## What to produce
Reproduce the following entries verbatim.
+++++
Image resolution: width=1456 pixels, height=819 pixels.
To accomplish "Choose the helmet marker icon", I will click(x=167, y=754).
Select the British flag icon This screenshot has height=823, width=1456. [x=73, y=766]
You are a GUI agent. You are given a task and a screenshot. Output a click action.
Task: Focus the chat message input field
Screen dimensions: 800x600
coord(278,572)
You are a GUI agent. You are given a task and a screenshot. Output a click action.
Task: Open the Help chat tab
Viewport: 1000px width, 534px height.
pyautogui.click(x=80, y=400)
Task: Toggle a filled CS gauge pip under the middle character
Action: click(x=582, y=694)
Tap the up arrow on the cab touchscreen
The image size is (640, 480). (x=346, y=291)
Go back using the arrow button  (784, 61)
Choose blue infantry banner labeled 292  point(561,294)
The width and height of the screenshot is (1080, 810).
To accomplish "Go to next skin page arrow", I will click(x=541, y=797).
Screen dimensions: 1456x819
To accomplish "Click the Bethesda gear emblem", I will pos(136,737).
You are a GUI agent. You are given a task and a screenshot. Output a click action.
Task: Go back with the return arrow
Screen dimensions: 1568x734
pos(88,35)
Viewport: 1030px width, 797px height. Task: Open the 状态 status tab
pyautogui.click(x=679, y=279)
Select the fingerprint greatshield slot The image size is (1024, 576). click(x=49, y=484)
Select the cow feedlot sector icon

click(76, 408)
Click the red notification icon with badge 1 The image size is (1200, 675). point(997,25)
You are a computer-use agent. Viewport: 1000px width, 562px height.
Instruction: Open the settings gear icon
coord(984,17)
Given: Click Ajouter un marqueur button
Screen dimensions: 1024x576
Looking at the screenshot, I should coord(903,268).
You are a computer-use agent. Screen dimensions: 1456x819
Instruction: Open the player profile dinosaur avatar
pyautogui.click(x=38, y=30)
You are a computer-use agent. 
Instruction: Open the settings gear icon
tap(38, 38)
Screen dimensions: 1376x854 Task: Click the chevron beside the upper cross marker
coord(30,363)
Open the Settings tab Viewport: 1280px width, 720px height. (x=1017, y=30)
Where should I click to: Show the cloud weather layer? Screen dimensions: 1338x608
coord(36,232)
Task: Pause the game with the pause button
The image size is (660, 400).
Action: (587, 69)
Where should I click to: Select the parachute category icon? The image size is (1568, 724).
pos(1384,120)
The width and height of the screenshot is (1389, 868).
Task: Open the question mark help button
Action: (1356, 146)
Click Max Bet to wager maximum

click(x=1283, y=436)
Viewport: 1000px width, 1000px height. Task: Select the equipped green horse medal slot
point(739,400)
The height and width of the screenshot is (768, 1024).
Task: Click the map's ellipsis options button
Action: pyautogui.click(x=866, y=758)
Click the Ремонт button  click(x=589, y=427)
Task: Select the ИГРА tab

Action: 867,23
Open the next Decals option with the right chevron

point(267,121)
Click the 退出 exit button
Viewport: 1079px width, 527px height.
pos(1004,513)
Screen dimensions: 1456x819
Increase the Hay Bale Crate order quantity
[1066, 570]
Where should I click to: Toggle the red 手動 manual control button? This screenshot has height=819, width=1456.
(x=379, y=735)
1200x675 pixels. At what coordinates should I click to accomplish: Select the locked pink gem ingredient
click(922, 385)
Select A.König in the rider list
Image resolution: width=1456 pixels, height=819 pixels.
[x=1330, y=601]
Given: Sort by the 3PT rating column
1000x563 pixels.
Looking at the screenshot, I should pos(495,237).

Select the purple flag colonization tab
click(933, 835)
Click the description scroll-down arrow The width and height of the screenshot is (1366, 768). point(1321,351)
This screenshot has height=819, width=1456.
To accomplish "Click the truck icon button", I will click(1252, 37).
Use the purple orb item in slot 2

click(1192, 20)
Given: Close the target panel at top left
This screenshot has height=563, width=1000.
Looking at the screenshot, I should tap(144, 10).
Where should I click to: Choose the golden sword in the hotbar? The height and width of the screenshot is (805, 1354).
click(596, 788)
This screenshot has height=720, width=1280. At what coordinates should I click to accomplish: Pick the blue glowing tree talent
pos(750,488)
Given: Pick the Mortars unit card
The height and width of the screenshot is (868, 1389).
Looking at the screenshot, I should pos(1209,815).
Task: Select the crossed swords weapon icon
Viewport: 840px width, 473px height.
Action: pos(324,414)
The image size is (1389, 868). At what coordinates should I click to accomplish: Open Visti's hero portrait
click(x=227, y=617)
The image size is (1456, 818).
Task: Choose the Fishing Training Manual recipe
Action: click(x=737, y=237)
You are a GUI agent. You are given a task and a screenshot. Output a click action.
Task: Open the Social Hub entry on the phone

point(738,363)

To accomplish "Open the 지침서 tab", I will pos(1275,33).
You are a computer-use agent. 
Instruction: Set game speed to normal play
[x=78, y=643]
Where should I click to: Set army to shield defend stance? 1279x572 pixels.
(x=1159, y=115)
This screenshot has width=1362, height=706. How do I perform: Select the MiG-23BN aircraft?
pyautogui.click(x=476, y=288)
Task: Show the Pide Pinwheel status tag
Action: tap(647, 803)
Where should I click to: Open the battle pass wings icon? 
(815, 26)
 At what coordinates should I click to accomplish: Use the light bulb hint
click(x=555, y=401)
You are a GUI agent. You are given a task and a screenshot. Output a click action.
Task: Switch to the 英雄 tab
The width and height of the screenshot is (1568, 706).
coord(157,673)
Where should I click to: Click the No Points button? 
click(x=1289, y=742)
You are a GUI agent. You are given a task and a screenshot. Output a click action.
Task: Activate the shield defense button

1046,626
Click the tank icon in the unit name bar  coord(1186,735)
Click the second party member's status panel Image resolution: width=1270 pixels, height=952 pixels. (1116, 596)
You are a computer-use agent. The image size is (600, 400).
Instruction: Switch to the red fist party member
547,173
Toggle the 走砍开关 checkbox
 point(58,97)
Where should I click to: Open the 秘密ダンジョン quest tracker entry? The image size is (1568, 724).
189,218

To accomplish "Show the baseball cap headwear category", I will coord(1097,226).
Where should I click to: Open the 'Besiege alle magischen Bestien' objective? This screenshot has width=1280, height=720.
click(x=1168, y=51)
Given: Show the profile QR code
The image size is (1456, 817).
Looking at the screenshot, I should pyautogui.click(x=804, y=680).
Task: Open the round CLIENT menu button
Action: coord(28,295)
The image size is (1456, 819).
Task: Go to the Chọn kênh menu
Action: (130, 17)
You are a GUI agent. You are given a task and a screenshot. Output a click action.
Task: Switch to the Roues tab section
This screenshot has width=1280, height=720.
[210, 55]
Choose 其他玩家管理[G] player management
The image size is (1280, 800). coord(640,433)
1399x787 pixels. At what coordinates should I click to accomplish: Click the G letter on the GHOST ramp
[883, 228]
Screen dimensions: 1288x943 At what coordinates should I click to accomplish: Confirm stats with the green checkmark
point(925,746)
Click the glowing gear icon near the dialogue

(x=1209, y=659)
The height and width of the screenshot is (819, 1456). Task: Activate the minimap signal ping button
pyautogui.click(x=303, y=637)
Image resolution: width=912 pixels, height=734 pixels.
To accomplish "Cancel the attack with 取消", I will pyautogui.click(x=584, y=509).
+++++
## Answer
Image resolution: width=1456 pixels, height=819 pixels.
To accomplish "Choose the helmet marker icon", I will click(x=167, y=754).
Select the British flag icon This screenshot has height=823, width=1456. [x=73, y=766]
You are a GUI agent. You are given a task and a screenshot. Output a click action.
Task: Focus the chat message input field
Screen dimensions: 800x600
coord(278,572)
You are a GUI agent. You are given a task and a screenshot. Output a click action.
Task: Open the Help chat tab
Viewport: 1000px width, 534px height.
pyautogui.click(x=80, y=400)
Task: Toggle a filled CS gauge pip under the middle character
Action: click(x=582, y=694)
Tap the up arrow on the cab touchscreen
The image size is (640, 480). (x=346, y=291)
Go back using the arrow button  (784, 61)
Choose blue infantry banner labeled 292  point(561,294)
The width and height of the screenshot is (1080, 810).
To accomplish "Go to next skin page arrow", I will click(x=541, y=797).
Screen dimensions: 1456x819
To accomplish "Click the Bethesda gear emblem", I will pos(136,737).
You are a GUI agent. You are given a task and a screenshot. Output a click action.
Task: Go back with the return arrow
Screen dimensions: 1568x734
pos(88,35)
Viewport: 1030px width, 797px height. Task: Open the 状态 status tab
pyautogui.click(x=679, y=279)
Select the fingerprint greatshield slot The image size is (1024, 576). click(x=49, y=484)
Select the cow feedlot sector icon

click(76, 408)
Click the red notification icon with badge 1 The image size is (1200, 675). point(997,25)
You are a computer-use agent. Viewport: 1000px width, 562px height.
Instruction: Open the settings gear icon
coord(984,17)
Given: Click Ajouter un marqueur button
Screen dimensions: 1024x576
Looking at the screenshot, I should coord(903,268).
You are a computer-use agent. Screen dimensions: 1456x819
Instruction: Open the player profile dinosaur avatar
pyautogui.click(x=38, y=30)
You are a computer-use agent. 
Instruction: Open the settings gear icon
tap(38, 38)
Screen dimensions: 1376x854 Task: Click the chevron beside the upper cross marker
coord(30,363)
Open the Settings tab Viewport: 1280px width, 720px height. (x=1017, y=30)
Where should I click to: Show the cloud weather layer? Screen dimensions: 1338x608
coord(36,232)
Task: Pause the game with the pause button
The image size is (660, 400).
Action: (587, 69)
Where should I click to: Select the parachute category icon? The image size is (1568, 724).
pos(1384,120)
The width and height of the screenshot is (1389, 868).
Task: Open the question mark help button
Action: (1356, 146)
Click Max Bet to wager maximum

click(x=1283, y=436)
Viewport: 1000px width, 1000px height. Task: Select the equipped green horse medal slot
point(739,400)
The height and width of the screenshot is (768, 1024).
Task: Click the map's ellipsis options button
Action: pyautogui.click(x=866, y=758)
Click the Ремонт button  click(x=589, y=427)
Task: Select the ИГРА tab

Action: 867,23
Open the next Decals option with the right chevron

point(267,121)
Click the 退出 exit button
Viewport: 1079px width, 527px height.
pos(1004,513)
Screen dimensions: 1456x819
Increase the Hay Bale Crate order quantity
[1066, 570]
Where should I click to: Toggle the red 手動 manual control button? This screenshot has height=819, width=1456.
(x=379, y=735)
1200x675 pixels. At what coordinates should I click to accomplish: Select the locked pink gem ingredient
click(922, 385)
Select A.König in the rider list
Image resolution: width=1456 pixels, height=819 pixels.
[x=1330, y=601]
Given: Sort by the 3PT rating column
1000x563 pixels.
Looking at the screenshot, I should pos(495,237).

Select the purple flag colonization tab
click(933, 835)
Click the description scroll-down arrow The width and height of the screenshot is (1366, 768). point(1321,351)
This screenshot has height=819, width=1456.
To accomplish "Click the truck icon button", I will click(1252, 37).
Use the purple orb item in slot 2

click(1192, 20)
Given: Close the target panel at top left
This screenshot has height=563, width=1000.
Looking at the screenshot, I should tap(144, 10).
Where should I click to: Choose the golden sword in the hotbar? The height and width of the screenshot is (805, 1354).
click(596, 788)
This screenshot has height=720, width=1280. At what coordinates should I click to accomplish: Pick the blue glowing tree talent
pos(750,488)
Given: Pick the Mortars unit card
The height and width of the screenshot is (868, 1389).
Looking at the screenshot, I should pos(1209,815).
Task: Select the crossed swords weapon icon
Viewport: 840px width, 473px height.
Action: pos(324,414)
The image size is (1389, 868). At what coordinates should I click to accomplish: Open Visti's hero portrait
click(x=227, y=617)
The image size is (1456, 818).
Task: Choose the Fishing Training Manual recipe
Action: click(x=737, y=237)
You are a GUI agent. You are given a task and a screenshot. Output a click action.
Task: Open the Social Hub entry on the phone

point(738,363)

To accomplish "Open the 지침서 tab", I will pos(1275,33).
You are a computer-use agent. 
Instruction: Set game speed to normal play
[x=78, y=643]
Where should I click to: Set army to shield defend stance? 1279x572 pixels.
(x=1159, y=115)
This screenshot has width=1362, height=706. How do I perform: Select the MiG-23BN aircraft?
pyautogui.click(x=476, y=288)
Task: Show the Pide Pinwheel status tag
Action: tap(647, 803)
Where should I click to: Open the battle pass wings icon? 
(815, 26)
 At what coordinates should I click to accomplish: Use the light bulb hint
click(x=555, y=401)
You are a GUI agent. You are given a task and a screenshot. Output a click action.
Task: Switch to the 英雄 tab
The width and height of the screenshot is (1568, 706).
coord(157,673)
Where should I click to: Click the No Points button? 
click(x=1289, y=742)
You are a GUI agent. You are given a task and a screenshot. Output a click action.
Task: Activate the shield defense button

1046,626
Click the tank icon in the unit name bar  coord(1186,735)
Click the second party member's status panel Image resolution: width=1270 pixels, height=952 pixels. (1116, 596)
You are a computer-use agent. The image size is (600, 400).
Instruction: Switch to the red fist party member
547,173
Toggle the 走砍开关 checkbox
 point(58,97)
Where should I click to: Open the 秘密ダンジョン quest tracker entry? The image size is (1568, 724).
189,218

To accomplish "Show the baseball cap headwear category", I will coord(1097,226).
Where should I click to: Open the 'Besiege alle magischen Bestien' objective? This screenshot has width=1280, height=720.
click(x=1168, y=51)
Given: Show the profile QR code
The image size is (1456, 817).
Looking at the screenshot, I should pyautogui.click(x=804, y=680).
Task: Open the round CLIENT menu button
Action: coord(28,295)
The image size is (1456, 819).
Task: Go to the Chọn kênh menu
Action: (130, 17)
You are a GUI agent. You are given a task and a screenshot. Output a click action.
Task: Switch to the Roues tab section
This screenshot has width=1280, height=720.
[210, 55]
Choose 其他玩家管理[G] player management
The image size is (1280, 800). coord(640,433)
1399x787 pixels. At what coordinates should I click to accomplish: Click the G letter on the GHOST ramp
[883, 228]
Screen dimensions: 1288x943 At what coordinates should I click to accomplish: Confirm stats with the green checkmark
point(925,746)
Click the glowing gear icon near the dialogue

(x=1209, y=659)
The height and width of the screenshot is (819, 1456). Task: Activate the minimap signal ping button
pyautogui.click(x=303, y=637)
Image resolution: width=912 pixels, height=734 pixels.
To accomplish "Cancel the attack with 取消", I will pyautogui.click(x=584, y=509).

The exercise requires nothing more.